Solar Power Partnership Wants to Expand Usage
NORTH ADAMS, Mass. — The installation of a solar array at the landfill will heat up opportunities for residents, businesses and the city to take greater advantage of sun power.
Blue Wave Capital, with partners Consolidated Edison, installer Alteris Renewables and engineering firm Tighe & Bond, was selected by the city to install a 2 megawatt array at the landfill. The installation, one of the largest per capita in the state, is expected to generate between 25 and 30 percent of the city's power.
"This seems to be the perfect partnership," Mayor Richard Alcombright told the City Council on Tuesday. "I don't think we find a stronger financing partner than ConEd."
ConEd is financing the project and will lease the landfill and own the array, selling the power back to the city at a locked-in, lower rate over the next two decades. The city could have the option of buying the array after six years.
"Three out of every four years, electricity prices have gone up," said John DeVillars, manager of Blue Wave Capital, in presenting the project to the council. "It will be a very precise price ... it's a hedge against what every energy economist predicts will be substantial increases."
Alcombright and DeVillars said they were looking at other municipal locations, such as the airport, former wastewater plant and Drury High School, as possibilities for arrays.
DeVillars said once the municipal side was done, Blue Wave would work with the city in outreach to the community on solar use. Alteris Renewables, the region's largest solar panel installer, has a "zero down" program for residences and businesses. Working with SunRun, a provider of residential solar electricity, homeowners could apply for solar installations for minimal or even zero investment.
Further, DeVillars said for every five homeowners who sign on for a panel, the partnership would donate one for a community or municipal facility.

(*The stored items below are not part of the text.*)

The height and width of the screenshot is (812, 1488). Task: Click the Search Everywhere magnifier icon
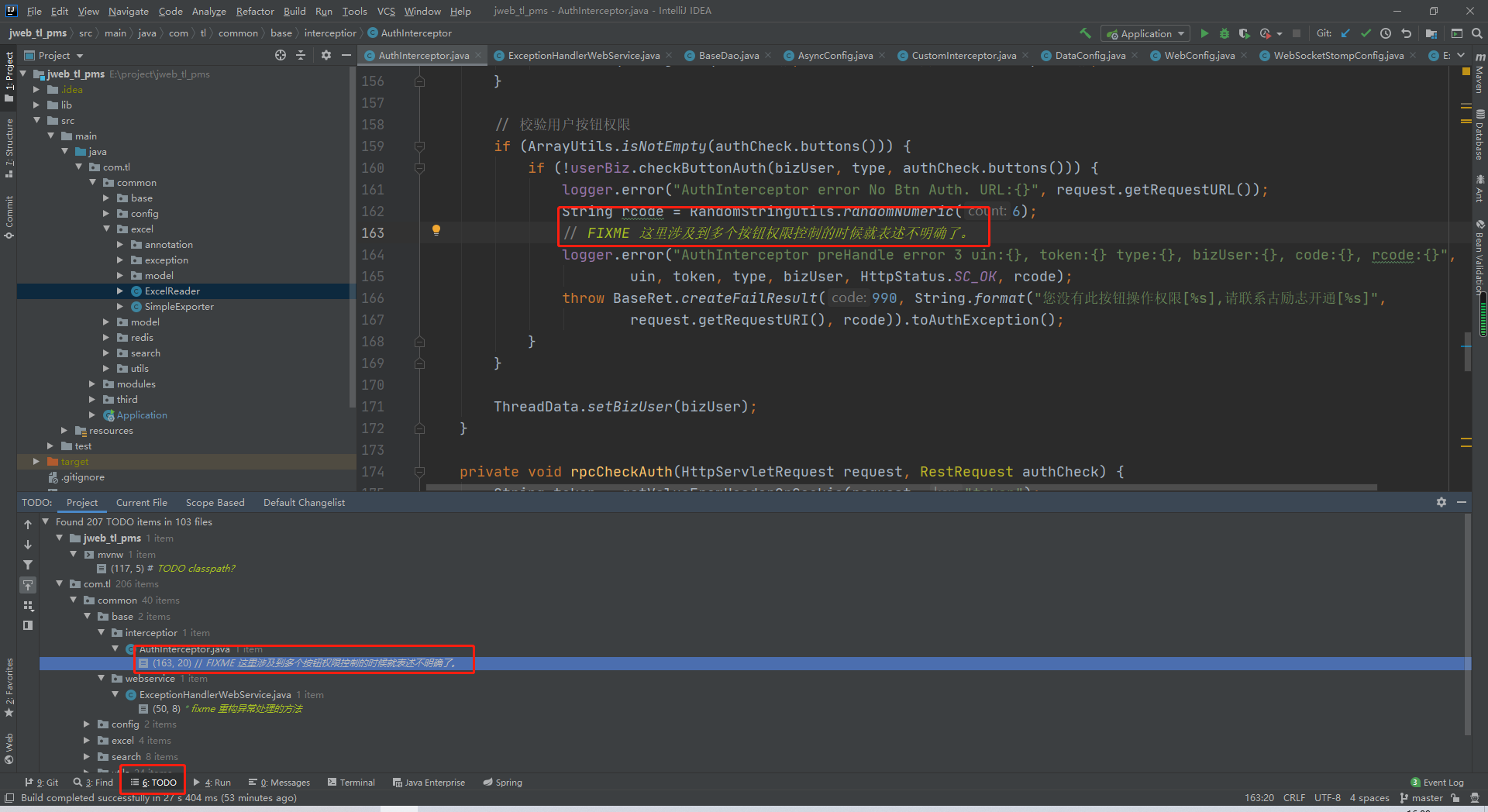(x=1477, y=33)
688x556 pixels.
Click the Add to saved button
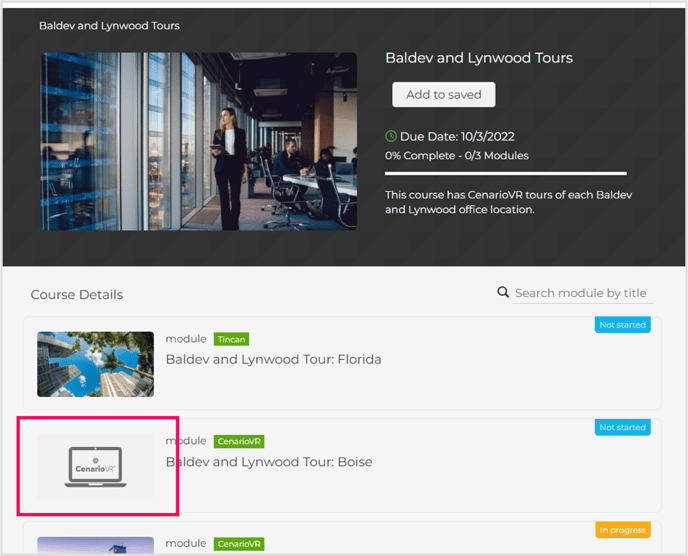point(443,95)
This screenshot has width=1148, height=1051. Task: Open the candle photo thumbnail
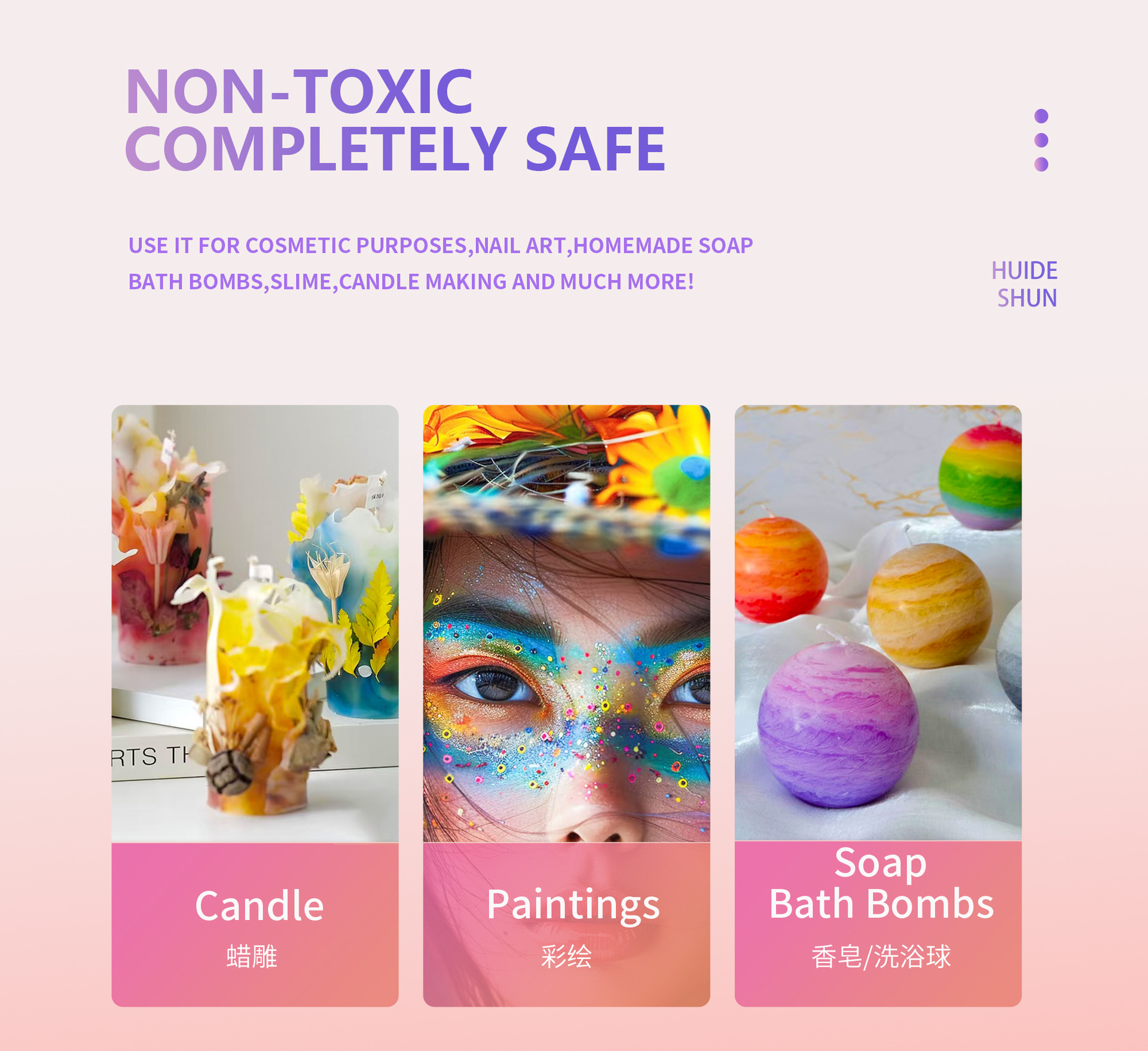tap(255, 624)
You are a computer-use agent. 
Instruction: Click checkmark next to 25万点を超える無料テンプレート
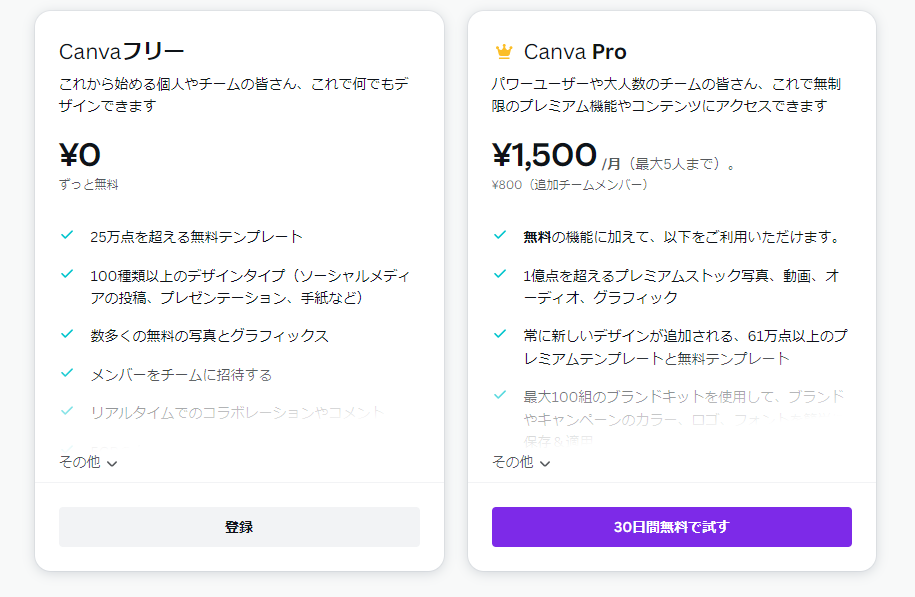click(67, 235)
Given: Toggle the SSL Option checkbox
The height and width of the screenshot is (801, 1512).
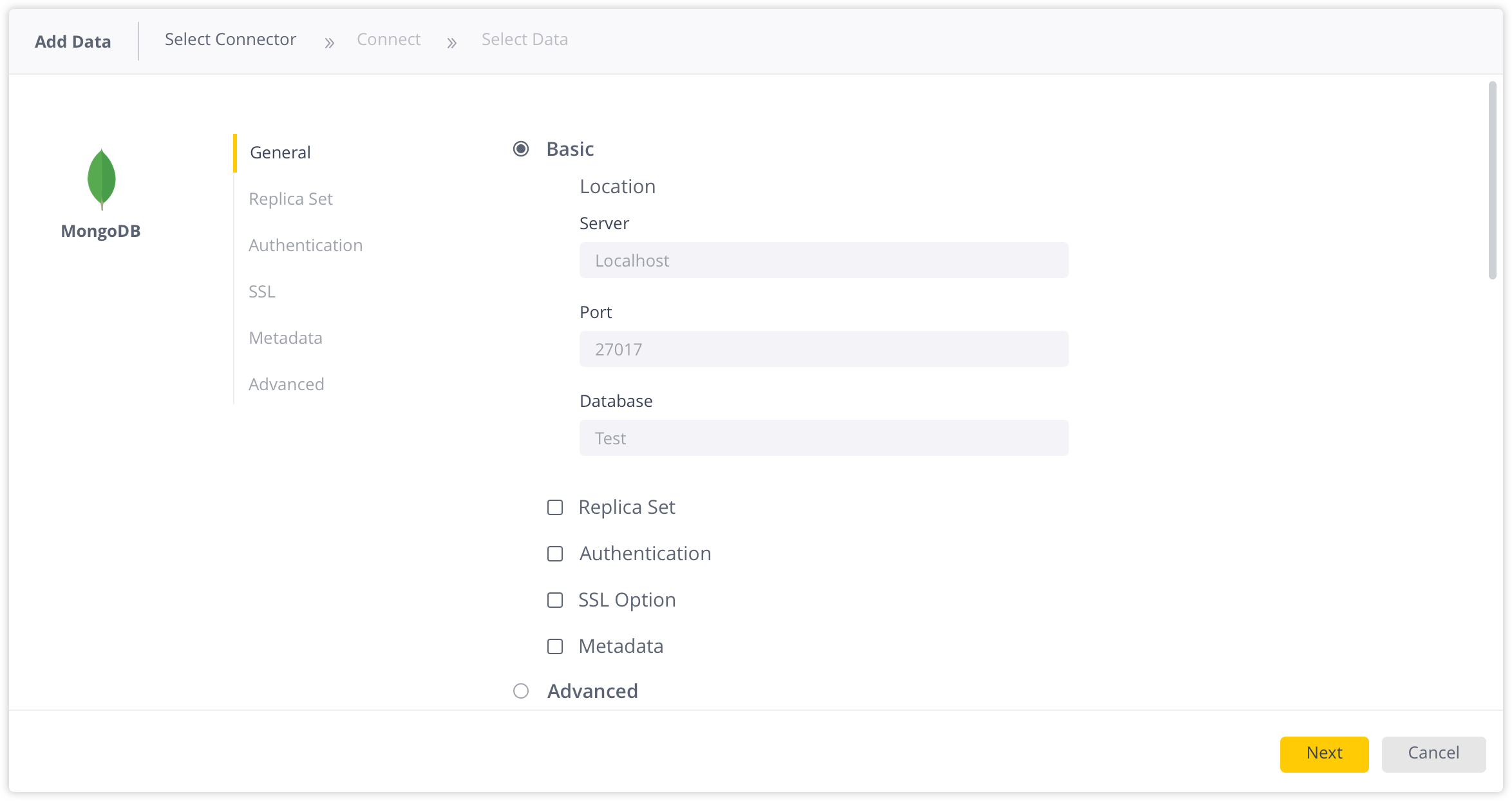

"This hasn't really been tried yet in the way we envision this," he said. "We hope we could use it as a community organizing tool."
For example, parishioners could band together to target a church or hall for solar; a neighborhood could select community center or city building.
In response to a question from Councilor Alan Marden, DeVillars said the installation would create short-term jobs as Alteris is committed to subcontracting with local companies to install the arrays.
DeVillars expected the array to be up and running by the end of the year to take advantage of state and federal tax incentives.
In other business:
• Discussed changes to a vendor bylaw were postponed until July 12. The issue was raised last summer but stalled in the General Government Committee.
"I don't think there's an easy answer to this; currently, what's in the books is working, there's some flexibility there," said committee Chairman Keith Bona. "We can still talk about it in General Government more ... .
The mayor suggested it be postponed to "see how things go through the Wilco weekend."
• An order on renaming a section of Summer Street for former resident and horticulturist Lue Gim Gong was filed at the motion of Councilor Michael Bloom. Bloom said there did not appear to be support on the council or in the community for the change but urged historian Paul Marino, who raised the idea, to work with the Historial Commission on a more appropriate memorial.
• The council adopted the state's anti-idling law at the behest of the Board of Health and on the recommendation of the Public Safety Committee. The "adoption" merely indicates support for the law, which is in effect statewide.
• Approved an economic development opportunity area for the North Adams Transcript site on American Legion Drive and minor changes suggested by MassDevelopment to the tax incentive financing agreement with Scarafoni Associates that will allow the property to be purchased and renovated for the Brien Center.
• Approved restructuring of bond debt.
|Tags: solar, Lue Gim Gong, vendors|
Going After the Green
The city, like many municipalities, is pursuing a Green Communities designation. Michael Rosenburg, superintendent of public buildings and lead in the North Adams Energy Efficiency Initiative updated the City Council on Tuesday on the criteria and the city's progress so far.
The process was begun some years ago, which residents may not be aware of, said Rosenburg.
"Not many people know this is going on," he said. "I've given presentations before and people have been surprised we're doing this but it's been going on behind the scenes."
The most notable green effort was renovation of the library, which included a photovoltaic system and geothermal pump. It became the first public library certified as LEED.
More recently, the high school and the Massachusetts Museum of Contemporary Art have been awarded grants for photovoltaic systems; on the smaller side, some lights and trash cans are solar powered.
The city is also looking at uses for LED lights and a solar array at the landfill, and ways to reduce energy usage for its 45 buildings and 93 vehicles.
Rosenburg said his group met with National Grid and Berkshire Gas in January to discuss ways the city could find savings. National Grid is offering three free comprehensive energy audits that will be done at Drury High School, Brayton Elementary School and the water filtration facility. The newer schools were selected because a feasibility study will look at all the school buildings, the assumption being that significant work may be required to the older buildings.
A Green Communities Act requires the municipality to meet seven criteria, including setting an energy-use baseline from which to determine a reduction of 20 percent within five years. Rosenburg said 2009 — the worst year so far in energy use and the best documented — will likely set the baseline.